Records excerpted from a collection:
'''

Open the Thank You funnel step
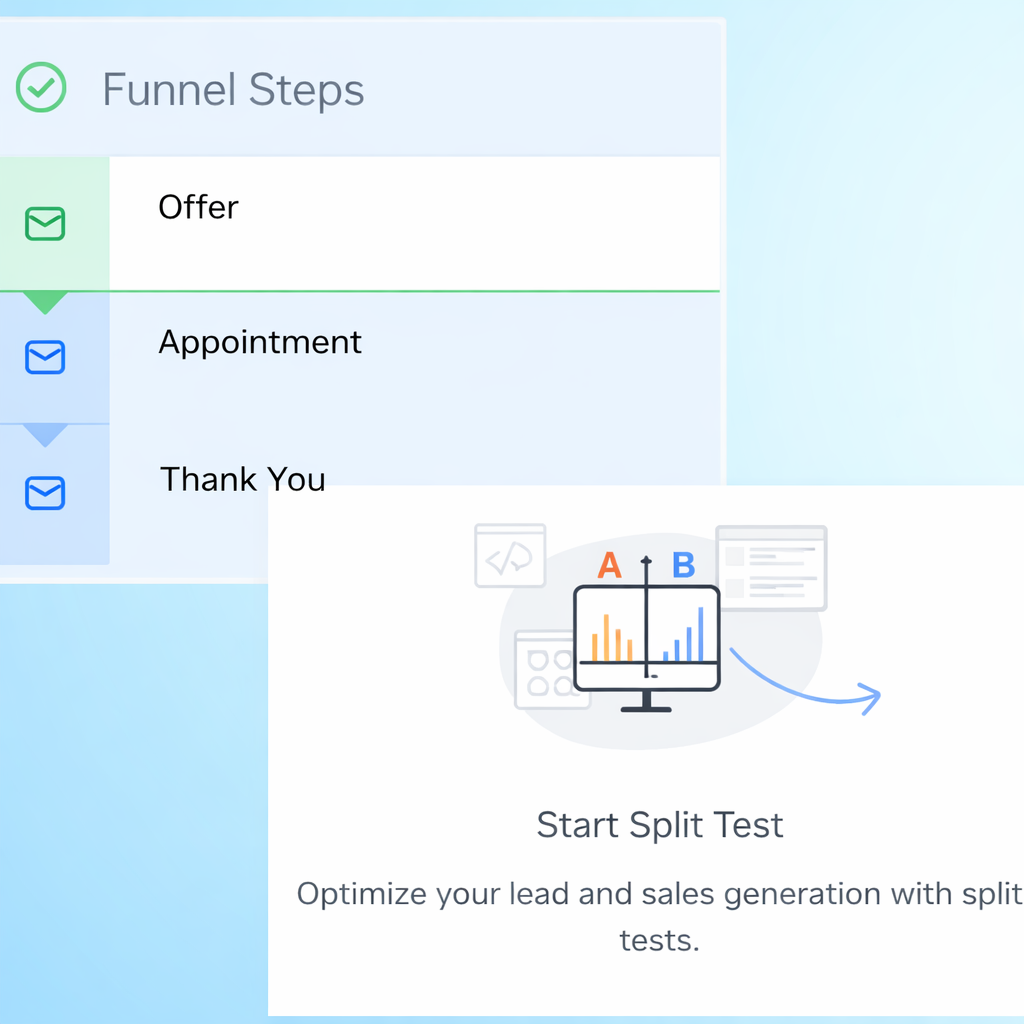Screen dimensions: 1024x1024 point(243,479)
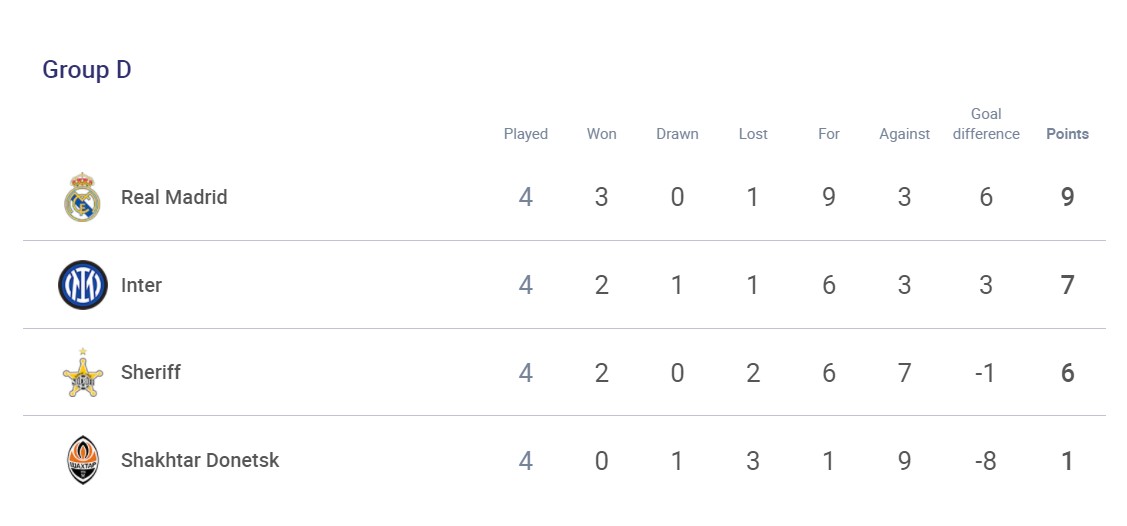Click the Shakhtar Donetsk club crest
This screenshot has height=526, width=1127.
coord(82,461)
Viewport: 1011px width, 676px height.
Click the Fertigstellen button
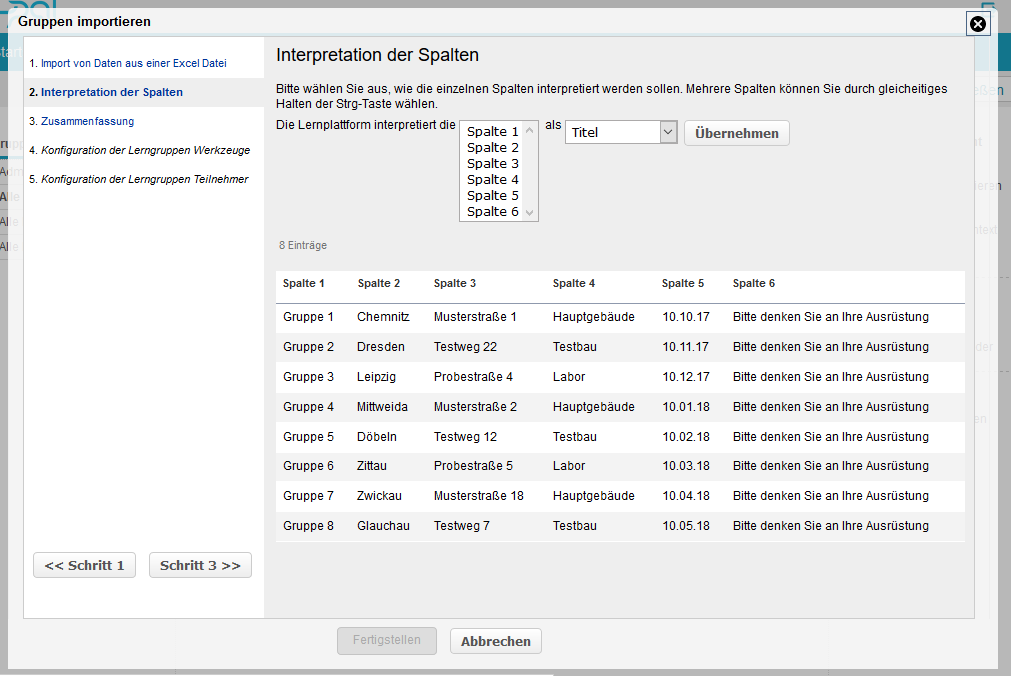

'''

=== Exercise goal ===
The entries above need to be transcribed word for word, and the pictures stay out.

=== Task answer ===
Open the Thank You funnel step
Screen dimensions: 1024x1024 point(243,479)
Click the Shakhtar Donetsk club crest
This screenshot has height=526, width=1127.
coord(82,461)
Viewport: 1011px width, 676px height.
Click the Fertigstellen button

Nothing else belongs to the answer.